### Exercise prompt
The records below hold a stretch from the line with "[Skyview Energy Website] (932, 46)" through the line with "Generators (1140, 66)"; return exactly those lines, ends included, and nothing more.

### Data for processing

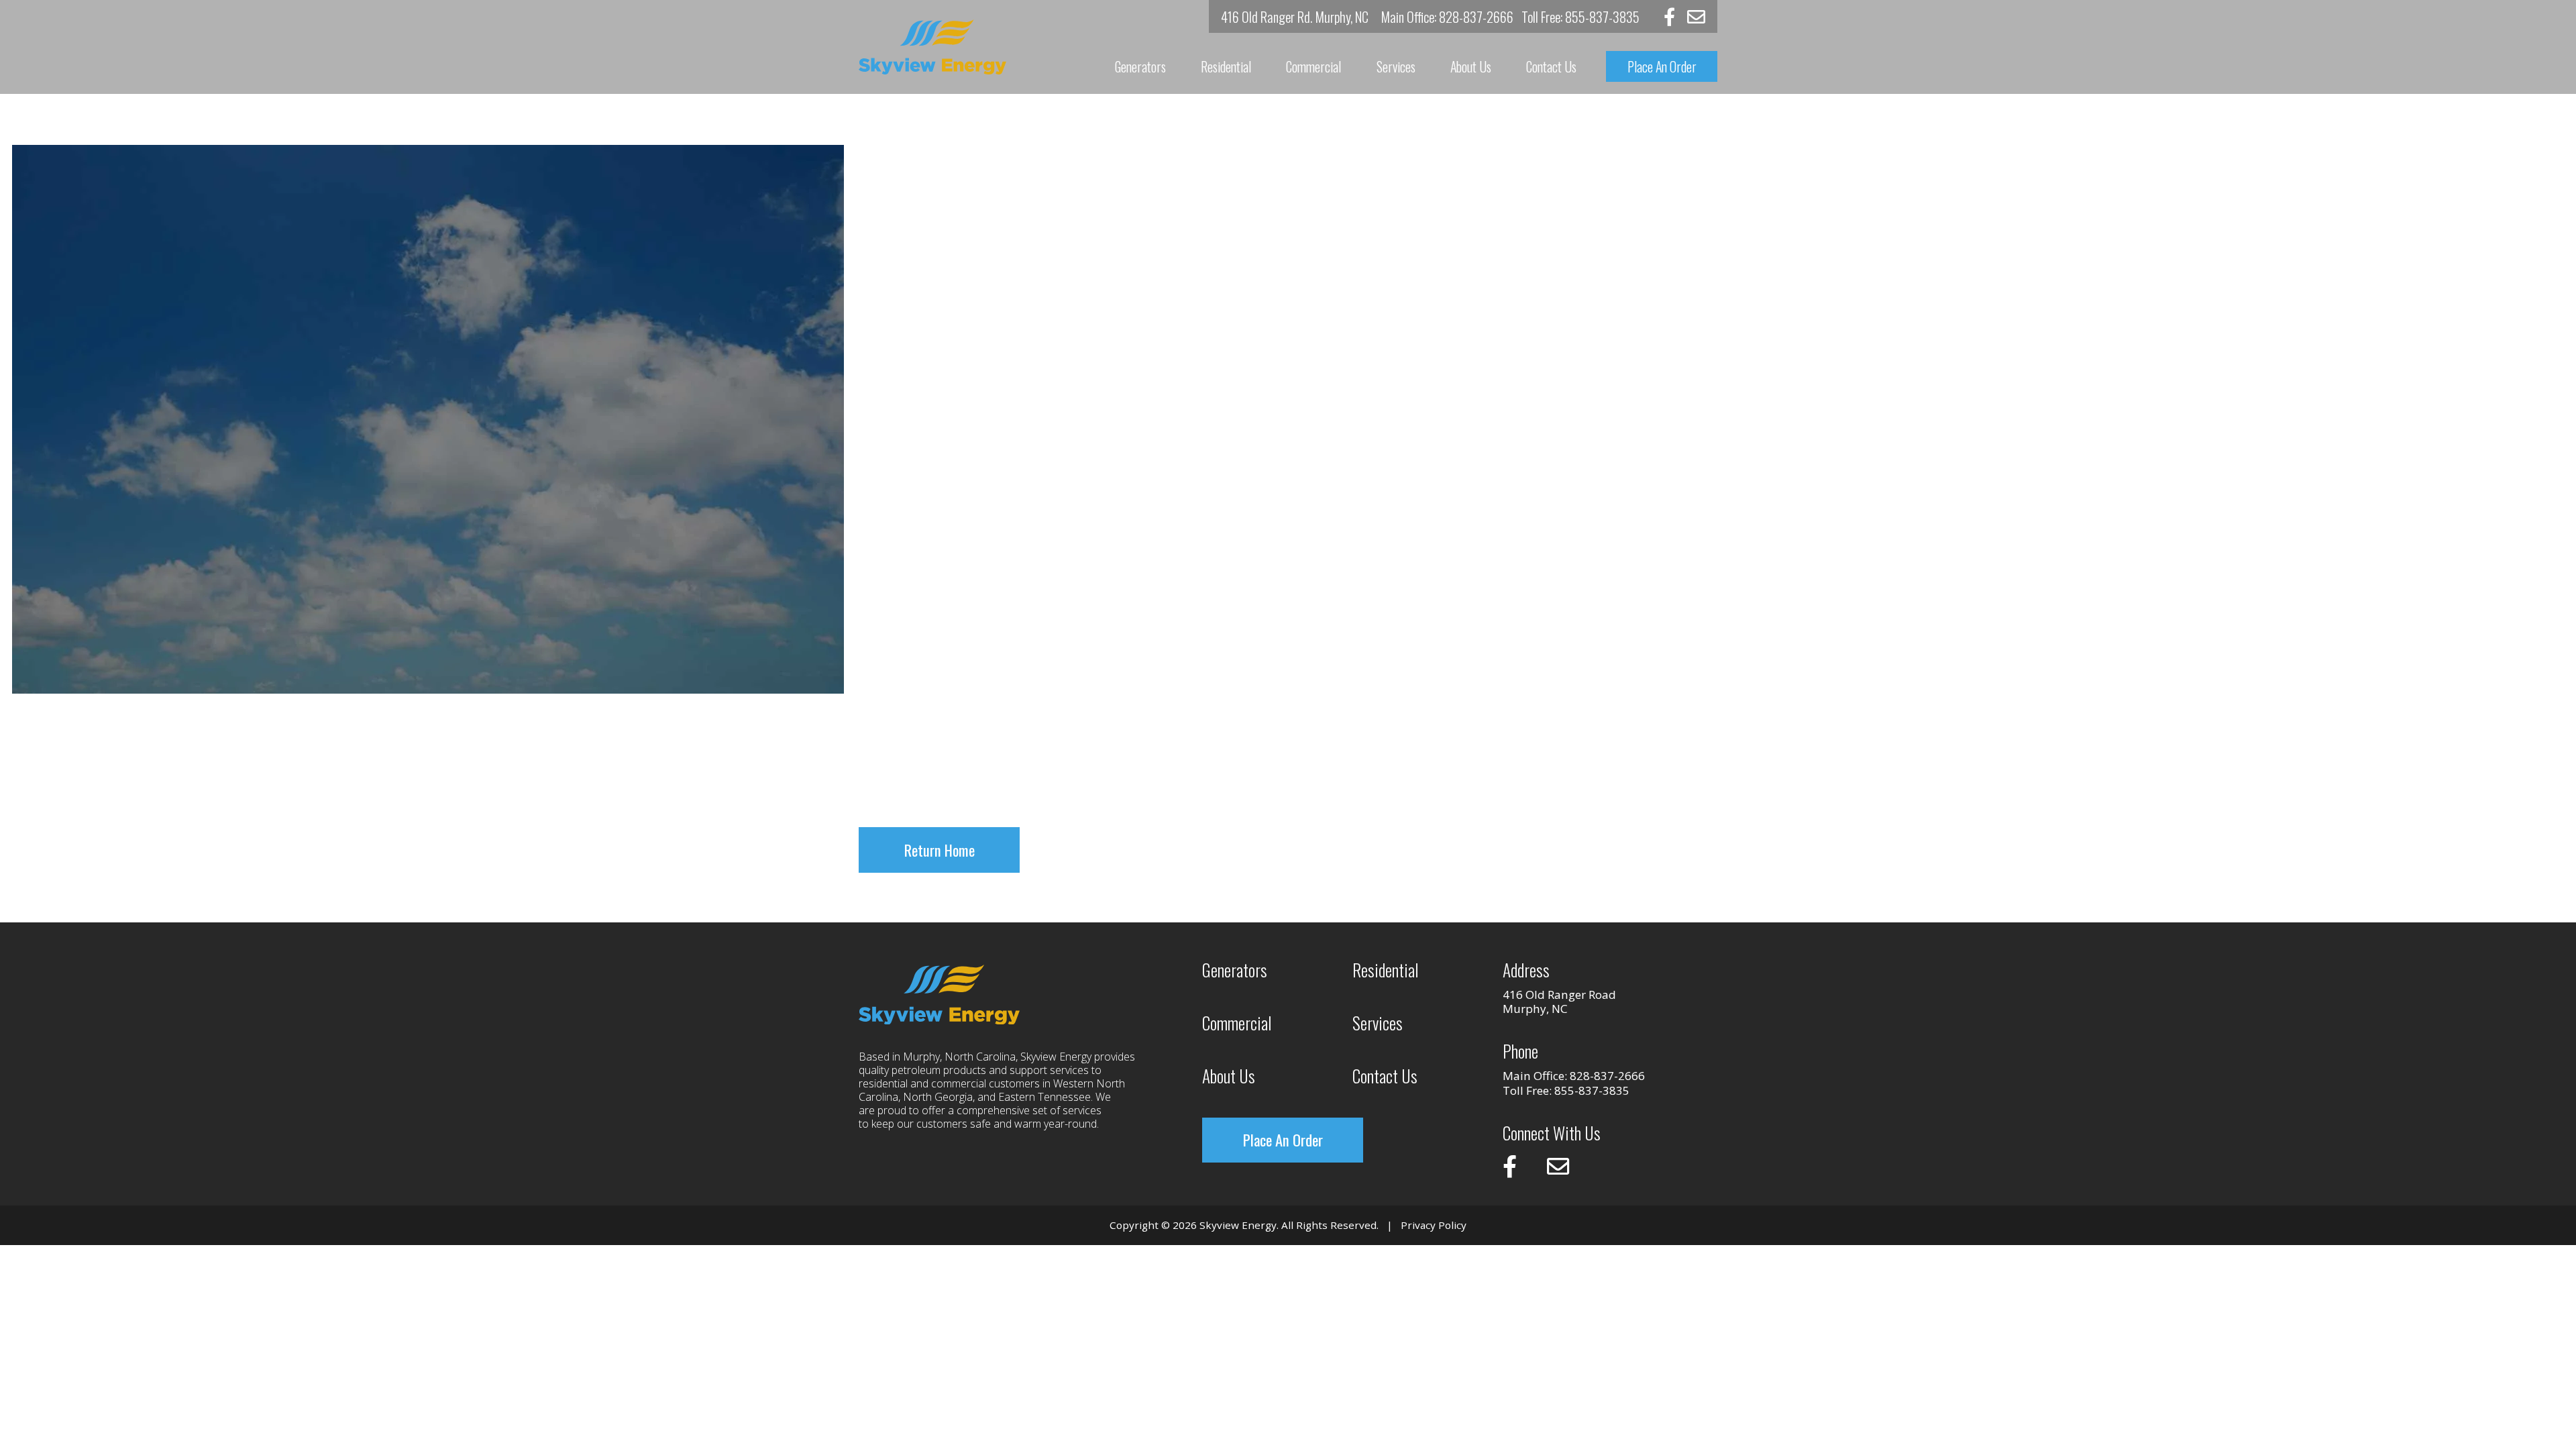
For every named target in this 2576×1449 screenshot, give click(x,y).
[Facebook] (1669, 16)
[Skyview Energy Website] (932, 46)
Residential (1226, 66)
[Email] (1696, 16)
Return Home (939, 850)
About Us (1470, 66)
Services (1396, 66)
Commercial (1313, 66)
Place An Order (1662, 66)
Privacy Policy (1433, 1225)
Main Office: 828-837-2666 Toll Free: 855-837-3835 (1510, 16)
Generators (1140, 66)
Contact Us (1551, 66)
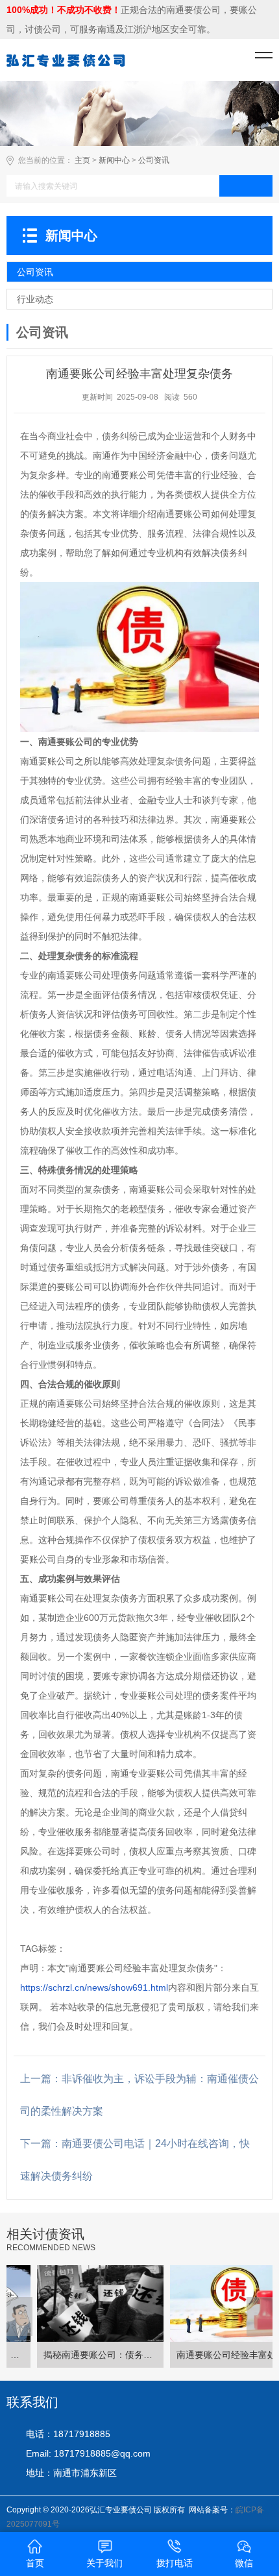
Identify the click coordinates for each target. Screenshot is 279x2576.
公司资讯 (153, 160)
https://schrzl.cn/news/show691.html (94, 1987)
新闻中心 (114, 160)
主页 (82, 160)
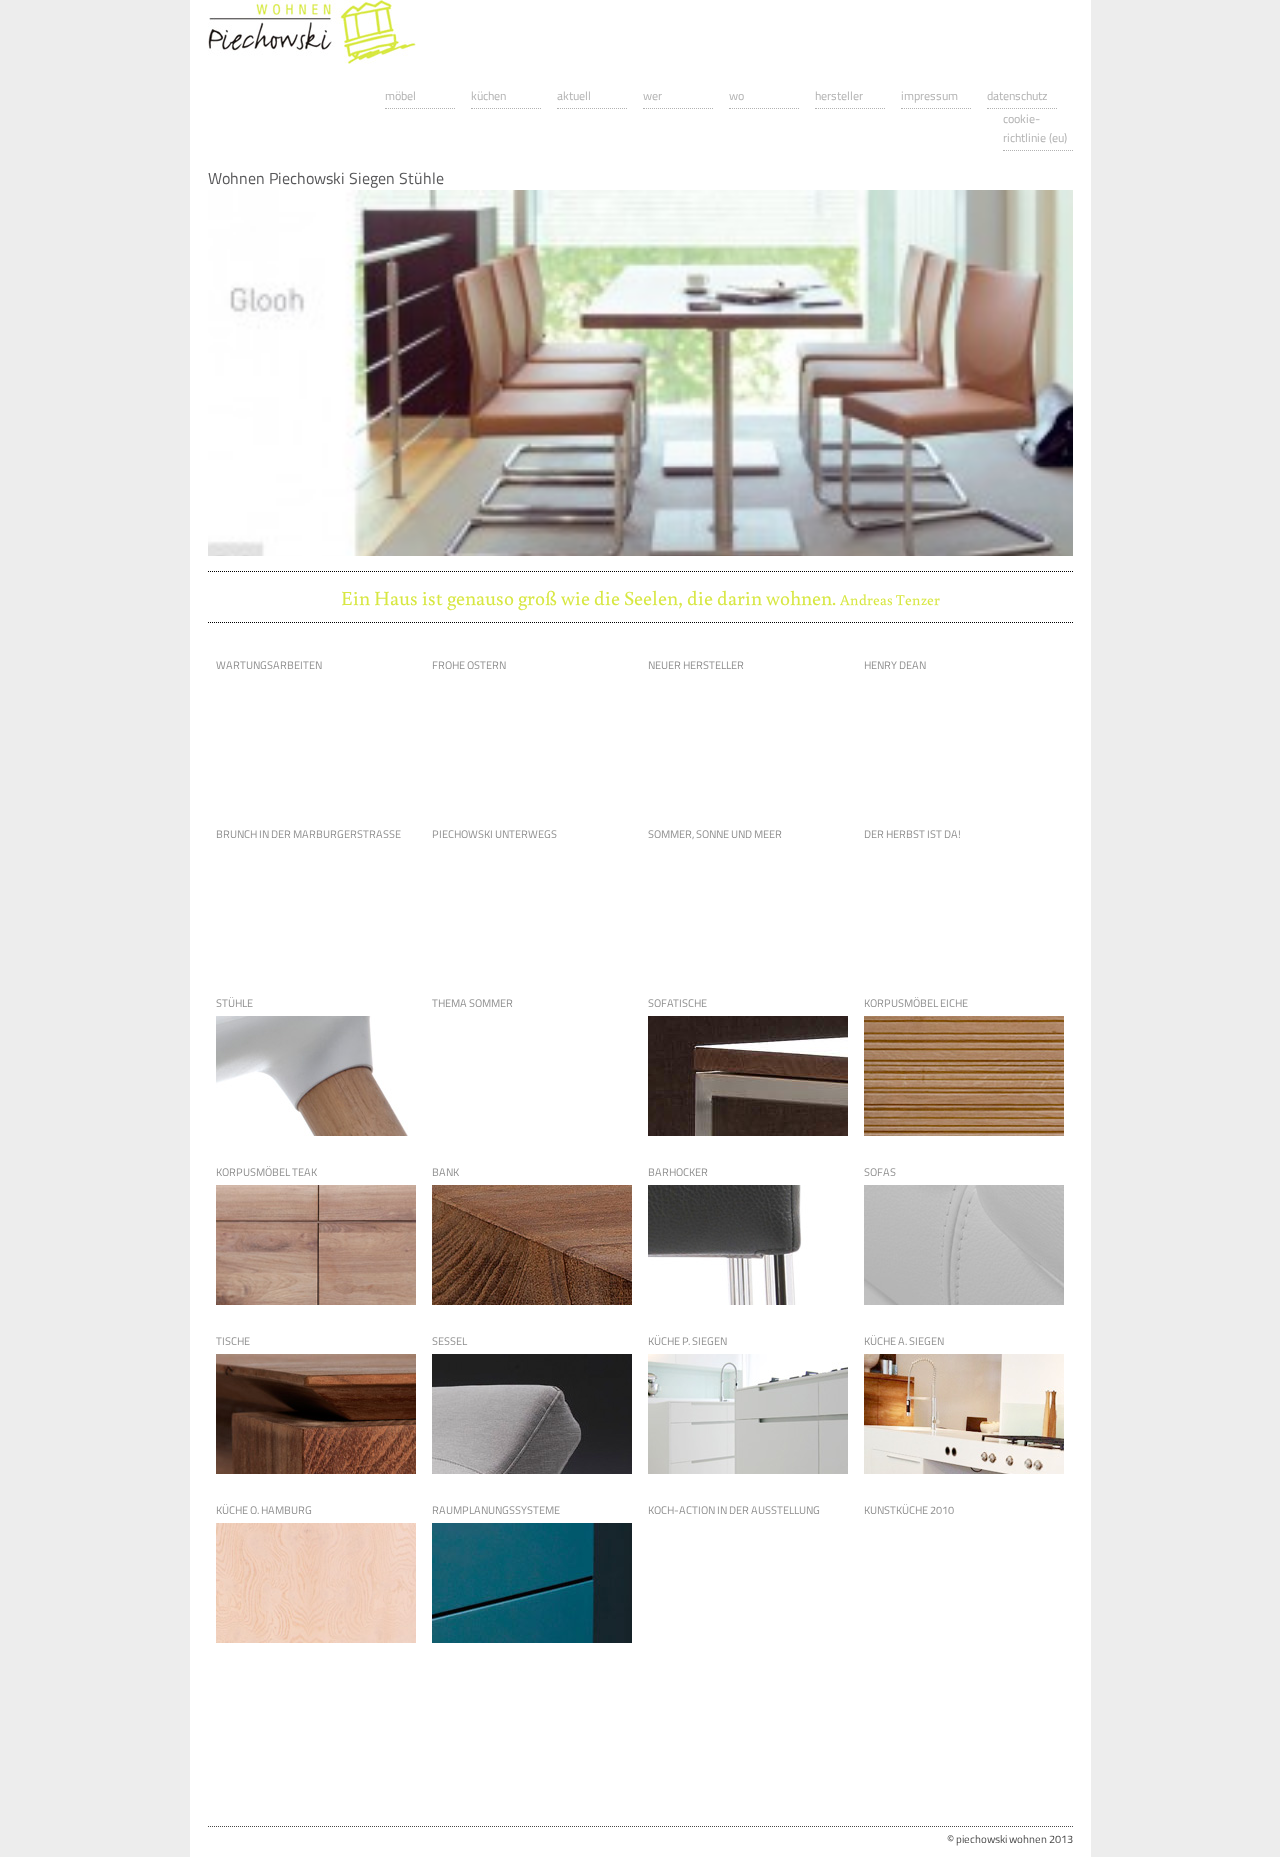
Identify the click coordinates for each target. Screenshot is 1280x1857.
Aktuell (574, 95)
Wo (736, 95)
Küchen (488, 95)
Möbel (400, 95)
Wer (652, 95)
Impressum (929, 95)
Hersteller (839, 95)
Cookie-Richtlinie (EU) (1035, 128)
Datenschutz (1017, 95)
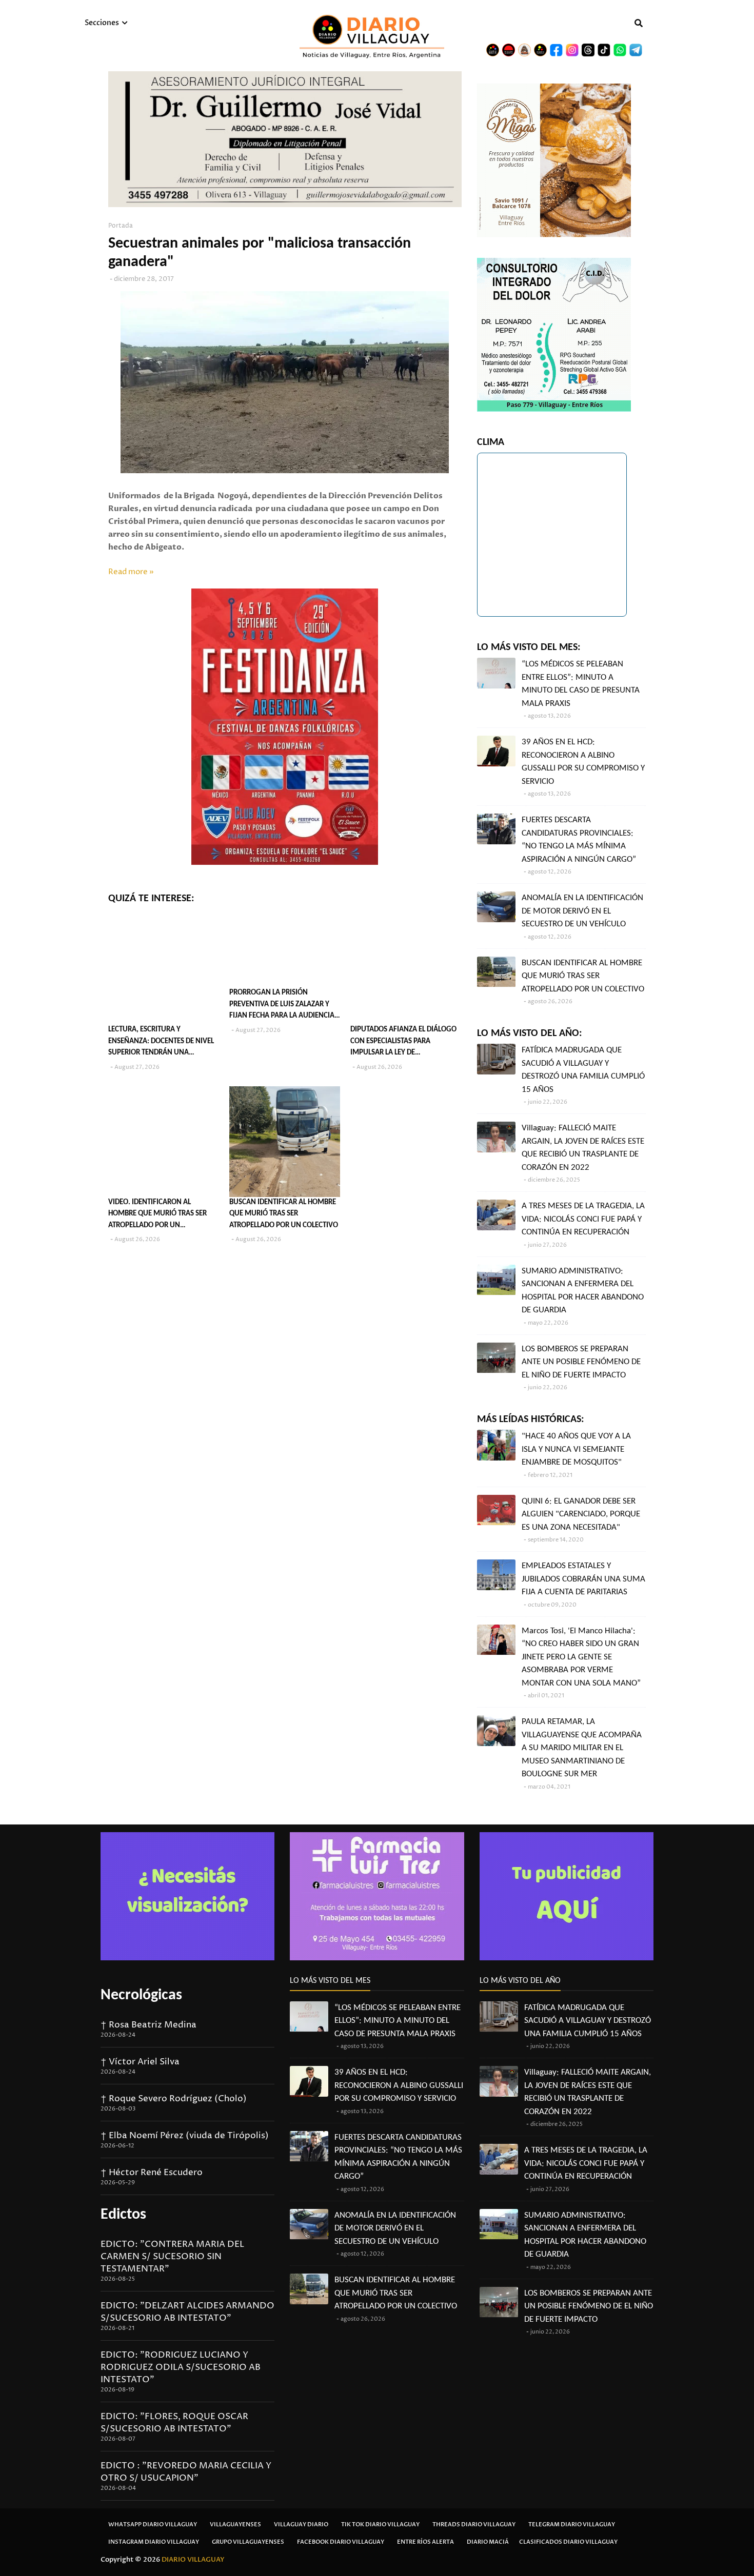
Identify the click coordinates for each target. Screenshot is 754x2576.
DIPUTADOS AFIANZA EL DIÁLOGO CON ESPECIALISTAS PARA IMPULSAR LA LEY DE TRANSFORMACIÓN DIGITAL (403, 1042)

### Problem solution
[Skyview Energy Website] (932, 46)
Residential (1226, 66)
[Email] (1696, 16)
Return Home (939, 850)
About Us (1470, 66)
Services (1396, 66)
Commercial (1313, 66)
Place An Order (1662, 66)
Privacy Policy (1433, 1225)
Main Office: 828-837-2666 Toll Free: 855-837-3835 (1510, 16)
Generators (1140, 66)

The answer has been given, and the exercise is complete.